Volontariato locale

Tre nuovi mezzi per la Pubblica assistenza di Pisa

L’associazione celebra 140 anni con due Doblò e un fuoristrada destinati a trasporto e antincendio.

Tre nuovi mezzi per la Pubblica assistenza di Pisa

La Pubblica assistenza di Pisa ha celebrato il traguardo dei 140 anni con l’inaugurazione di tre nuovi mezzi destinati ai servizi rivolti alla comunità. La presentazione si è svolta in piazza Vittorio Emanuele, alla presenza di volontari, rappresentanti dell’associazione e istituzioni.

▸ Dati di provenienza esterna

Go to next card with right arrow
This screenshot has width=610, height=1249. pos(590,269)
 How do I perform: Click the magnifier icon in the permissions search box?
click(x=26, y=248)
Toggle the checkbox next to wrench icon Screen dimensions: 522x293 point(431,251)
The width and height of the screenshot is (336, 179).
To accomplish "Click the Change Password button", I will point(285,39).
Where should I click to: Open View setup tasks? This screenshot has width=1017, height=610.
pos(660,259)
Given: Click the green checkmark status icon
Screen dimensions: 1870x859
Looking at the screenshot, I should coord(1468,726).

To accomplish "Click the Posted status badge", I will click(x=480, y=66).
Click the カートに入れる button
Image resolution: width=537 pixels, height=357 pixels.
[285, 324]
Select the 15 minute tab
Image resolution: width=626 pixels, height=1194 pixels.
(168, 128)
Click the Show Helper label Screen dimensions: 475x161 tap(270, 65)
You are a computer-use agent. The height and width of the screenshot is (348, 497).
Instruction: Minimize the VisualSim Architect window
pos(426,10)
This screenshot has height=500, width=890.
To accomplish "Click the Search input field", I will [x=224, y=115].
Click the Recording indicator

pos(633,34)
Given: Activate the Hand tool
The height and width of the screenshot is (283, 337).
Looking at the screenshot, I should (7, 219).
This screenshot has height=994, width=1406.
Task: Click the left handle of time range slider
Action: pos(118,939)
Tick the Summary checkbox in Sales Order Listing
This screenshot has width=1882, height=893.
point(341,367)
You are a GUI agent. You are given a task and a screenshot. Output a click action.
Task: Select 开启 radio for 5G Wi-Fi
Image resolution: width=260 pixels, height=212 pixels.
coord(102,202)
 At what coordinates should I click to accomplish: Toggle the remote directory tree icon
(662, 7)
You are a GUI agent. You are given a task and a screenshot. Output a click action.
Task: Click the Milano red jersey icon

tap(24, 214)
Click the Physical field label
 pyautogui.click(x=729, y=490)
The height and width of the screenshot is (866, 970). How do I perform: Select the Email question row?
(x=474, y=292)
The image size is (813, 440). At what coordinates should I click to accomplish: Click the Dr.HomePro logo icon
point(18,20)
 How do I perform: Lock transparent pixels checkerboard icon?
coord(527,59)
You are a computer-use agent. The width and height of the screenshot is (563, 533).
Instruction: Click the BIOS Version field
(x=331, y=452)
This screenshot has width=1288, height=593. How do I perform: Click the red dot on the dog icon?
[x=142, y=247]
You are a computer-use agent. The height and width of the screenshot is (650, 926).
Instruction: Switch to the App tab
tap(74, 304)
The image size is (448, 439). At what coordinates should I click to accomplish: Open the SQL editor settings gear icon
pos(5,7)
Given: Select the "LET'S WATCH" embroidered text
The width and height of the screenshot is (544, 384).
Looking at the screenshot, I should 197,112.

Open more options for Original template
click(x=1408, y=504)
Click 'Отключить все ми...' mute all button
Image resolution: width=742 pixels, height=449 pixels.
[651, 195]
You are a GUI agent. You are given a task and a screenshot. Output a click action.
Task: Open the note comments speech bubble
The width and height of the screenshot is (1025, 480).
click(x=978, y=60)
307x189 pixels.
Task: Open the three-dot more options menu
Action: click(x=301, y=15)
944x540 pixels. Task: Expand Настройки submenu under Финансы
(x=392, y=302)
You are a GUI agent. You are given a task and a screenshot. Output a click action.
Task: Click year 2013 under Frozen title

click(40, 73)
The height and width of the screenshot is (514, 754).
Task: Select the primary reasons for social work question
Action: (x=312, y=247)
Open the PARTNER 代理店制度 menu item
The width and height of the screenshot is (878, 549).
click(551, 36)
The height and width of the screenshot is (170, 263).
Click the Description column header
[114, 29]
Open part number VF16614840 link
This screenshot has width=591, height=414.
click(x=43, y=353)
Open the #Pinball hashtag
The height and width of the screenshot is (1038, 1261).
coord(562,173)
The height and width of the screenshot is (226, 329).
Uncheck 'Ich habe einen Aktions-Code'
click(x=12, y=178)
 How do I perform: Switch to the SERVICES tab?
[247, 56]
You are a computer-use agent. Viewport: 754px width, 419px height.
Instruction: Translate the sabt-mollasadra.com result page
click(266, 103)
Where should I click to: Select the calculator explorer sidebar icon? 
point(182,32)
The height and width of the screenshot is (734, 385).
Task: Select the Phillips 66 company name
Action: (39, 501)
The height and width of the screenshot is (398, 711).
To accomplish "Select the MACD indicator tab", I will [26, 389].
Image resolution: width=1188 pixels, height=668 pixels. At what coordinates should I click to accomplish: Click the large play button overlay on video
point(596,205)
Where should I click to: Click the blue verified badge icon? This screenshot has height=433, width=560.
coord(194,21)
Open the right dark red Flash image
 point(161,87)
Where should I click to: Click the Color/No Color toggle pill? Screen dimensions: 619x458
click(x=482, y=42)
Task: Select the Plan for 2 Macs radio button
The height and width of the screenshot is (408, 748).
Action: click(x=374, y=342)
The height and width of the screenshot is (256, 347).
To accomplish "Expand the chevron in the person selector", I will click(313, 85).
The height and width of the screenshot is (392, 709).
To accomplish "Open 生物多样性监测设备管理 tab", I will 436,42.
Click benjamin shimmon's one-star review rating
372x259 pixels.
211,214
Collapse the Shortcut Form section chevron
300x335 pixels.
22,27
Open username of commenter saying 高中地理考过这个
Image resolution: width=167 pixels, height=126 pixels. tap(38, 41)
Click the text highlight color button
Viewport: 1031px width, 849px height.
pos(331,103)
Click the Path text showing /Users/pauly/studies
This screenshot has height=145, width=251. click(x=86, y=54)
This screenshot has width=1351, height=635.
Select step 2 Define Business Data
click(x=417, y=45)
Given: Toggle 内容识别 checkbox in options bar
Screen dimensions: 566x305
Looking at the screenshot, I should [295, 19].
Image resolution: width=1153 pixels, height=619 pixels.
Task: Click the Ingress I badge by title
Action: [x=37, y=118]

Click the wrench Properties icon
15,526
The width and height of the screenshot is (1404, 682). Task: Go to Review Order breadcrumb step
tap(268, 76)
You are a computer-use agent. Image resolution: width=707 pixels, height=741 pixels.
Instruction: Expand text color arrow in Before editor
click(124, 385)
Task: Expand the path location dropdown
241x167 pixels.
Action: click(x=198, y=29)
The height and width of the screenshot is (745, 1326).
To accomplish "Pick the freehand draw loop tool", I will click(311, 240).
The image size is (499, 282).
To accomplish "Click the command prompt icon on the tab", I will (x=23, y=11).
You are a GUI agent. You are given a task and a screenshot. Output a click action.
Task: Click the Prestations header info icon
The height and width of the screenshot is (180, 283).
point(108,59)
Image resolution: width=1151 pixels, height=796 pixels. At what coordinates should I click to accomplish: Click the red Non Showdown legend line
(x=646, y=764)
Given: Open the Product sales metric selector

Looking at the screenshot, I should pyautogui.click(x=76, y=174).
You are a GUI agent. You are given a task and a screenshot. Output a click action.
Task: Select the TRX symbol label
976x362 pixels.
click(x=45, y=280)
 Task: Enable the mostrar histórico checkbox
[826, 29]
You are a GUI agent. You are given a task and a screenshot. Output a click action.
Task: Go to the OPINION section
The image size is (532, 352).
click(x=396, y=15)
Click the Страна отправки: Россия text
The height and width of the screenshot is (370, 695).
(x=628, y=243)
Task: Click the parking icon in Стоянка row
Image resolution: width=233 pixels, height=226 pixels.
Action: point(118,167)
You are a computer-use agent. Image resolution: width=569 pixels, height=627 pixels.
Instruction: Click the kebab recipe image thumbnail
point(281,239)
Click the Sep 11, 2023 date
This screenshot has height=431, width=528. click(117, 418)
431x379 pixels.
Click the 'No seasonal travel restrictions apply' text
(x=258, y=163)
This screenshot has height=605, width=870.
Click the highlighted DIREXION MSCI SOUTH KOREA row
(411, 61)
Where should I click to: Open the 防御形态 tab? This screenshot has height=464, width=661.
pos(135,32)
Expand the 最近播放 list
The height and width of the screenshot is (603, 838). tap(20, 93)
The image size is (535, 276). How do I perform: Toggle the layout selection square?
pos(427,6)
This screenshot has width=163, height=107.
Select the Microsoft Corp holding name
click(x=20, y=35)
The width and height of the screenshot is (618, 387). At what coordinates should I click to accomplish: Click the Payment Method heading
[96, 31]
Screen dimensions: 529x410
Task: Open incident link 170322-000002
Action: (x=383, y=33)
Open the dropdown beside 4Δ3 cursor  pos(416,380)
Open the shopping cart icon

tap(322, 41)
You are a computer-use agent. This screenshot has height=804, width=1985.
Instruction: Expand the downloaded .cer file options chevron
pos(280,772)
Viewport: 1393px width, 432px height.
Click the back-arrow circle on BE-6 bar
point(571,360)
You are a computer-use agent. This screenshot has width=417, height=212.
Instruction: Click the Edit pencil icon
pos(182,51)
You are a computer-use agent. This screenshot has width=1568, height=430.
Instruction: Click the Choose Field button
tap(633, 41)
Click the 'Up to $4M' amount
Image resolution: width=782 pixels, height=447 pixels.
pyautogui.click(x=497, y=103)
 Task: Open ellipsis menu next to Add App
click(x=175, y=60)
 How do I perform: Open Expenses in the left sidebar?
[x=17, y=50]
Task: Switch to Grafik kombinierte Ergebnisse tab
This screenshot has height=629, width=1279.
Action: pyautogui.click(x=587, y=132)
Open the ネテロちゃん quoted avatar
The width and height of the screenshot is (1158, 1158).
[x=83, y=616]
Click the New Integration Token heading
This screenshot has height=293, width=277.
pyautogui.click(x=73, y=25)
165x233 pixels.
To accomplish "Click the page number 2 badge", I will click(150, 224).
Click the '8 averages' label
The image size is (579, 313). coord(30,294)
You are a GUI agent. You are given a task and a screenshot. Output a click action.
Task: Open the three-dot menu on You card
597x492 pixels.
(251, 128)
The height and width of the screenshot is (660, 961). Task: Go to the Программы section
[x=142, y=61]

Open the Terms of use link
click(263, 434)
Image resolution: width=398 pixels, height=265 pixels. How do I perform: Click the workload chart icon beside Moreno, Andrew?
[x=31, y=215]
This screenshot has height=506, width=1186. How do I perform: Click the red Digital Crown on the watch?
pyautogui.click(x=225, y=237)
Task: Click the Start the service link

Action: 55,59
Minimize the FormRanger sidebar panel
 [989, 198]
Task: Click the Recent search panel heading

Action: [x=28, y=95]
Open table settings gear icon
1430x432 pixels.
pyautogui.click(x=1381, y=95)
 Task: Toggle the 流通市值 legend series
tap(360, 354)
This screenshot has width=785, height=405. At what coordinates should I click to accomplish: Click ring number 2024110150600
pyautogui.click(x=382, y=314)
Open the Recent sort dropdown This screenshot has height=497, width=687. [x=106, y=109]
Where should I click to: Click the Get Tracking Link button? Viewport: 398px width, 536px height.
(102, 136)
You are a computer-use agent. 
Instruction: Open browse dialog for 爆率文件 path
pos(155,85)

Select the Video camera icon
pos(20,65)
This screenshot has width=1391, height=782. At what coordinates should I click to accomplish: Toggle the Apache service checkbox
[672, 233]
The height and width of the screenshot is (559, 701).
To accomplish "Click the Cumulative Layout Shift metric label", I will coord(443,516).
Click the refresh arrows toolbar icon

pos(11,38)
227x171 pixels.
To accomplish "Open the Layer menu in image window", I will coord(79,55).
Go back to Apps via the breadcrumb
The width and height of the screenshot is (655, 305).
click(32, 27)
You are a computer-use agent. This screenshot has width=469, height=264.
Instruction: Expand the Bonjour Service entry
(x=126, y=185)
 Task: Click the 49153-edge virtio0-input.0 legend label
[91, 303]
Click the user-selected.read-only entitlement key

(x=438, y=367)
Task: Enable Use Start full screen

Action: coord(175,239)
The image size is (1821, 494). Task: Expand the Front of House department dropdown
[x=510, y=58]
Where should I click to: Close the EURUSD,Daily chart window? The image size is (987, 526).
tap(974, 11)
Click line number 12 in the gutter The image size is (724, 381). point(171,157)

Si tratta di due Doblò per il trasporto sociale e di un fuoristrada destinato alle attività di antincendio boschivo. Gli automezzi sono stati acquistati grazie al cofinanziamento ottenuto attraverso bandi e progetti. La dotazione si aggiunge all’Unimog recentemente acquisito da una comunità montana.

Il ruolo dei volontari

Alla cerimonia hanno partecipato il presidente della Pa Pisa Alessandro Betti, il presidente nazionale Anpas Niccolò Mancini, il consigliere regionale del Pd Matteo Trapani e don Emanuele Morelli. Il taglio del nastro si è svolto davanti a numerosi volontari: nel 2025 sono quasi 600 le persone impegnate nelle attività dell’associazione.

Nel corso dell’iniziativa sono state organizzate anche dimostrazioni sulle manovre salvavita, rivolte alle famiglie presenti. L’appuntamento ha quindi unito la presentazione dei nuovi veicoli a un momento di informazione sulle attività svolte quotidianamente dalla Pubblica assistenza sul territorio.

La richiesta alle istituzioni

Nel suo intervento, Betti ha sottolineato la necessità di una maggiore attenzione da parte delle istituzioni e di un sostegno più adeguato al volontariato. Il presidente ha spiegato che l’associazione intende continuare a rispondere ai bisogni delle persone e delle comunità, ma che per farlo servono nuovi volontari e un supporto anche economico da parte di chi governa ai diversi livelli.

La Pubblica assistenza, ha aggiunto Betti, si è trasformata nel tempo per adeguarsi ai cambiamenti della comunità e alle nuove regole, affrontando però difficoltà crescenti. Tra i problemi richiamati c’è anche l’accesso alle cure: secondo il dato citato durante l’iniziativa, già lo scorso anno oltre 6,5 milioni di persone non hanno potuto o voluto curarsi per la mancanza delle risorse necessarie o per gli ostacoli nell’accesso ai servizi sanitari.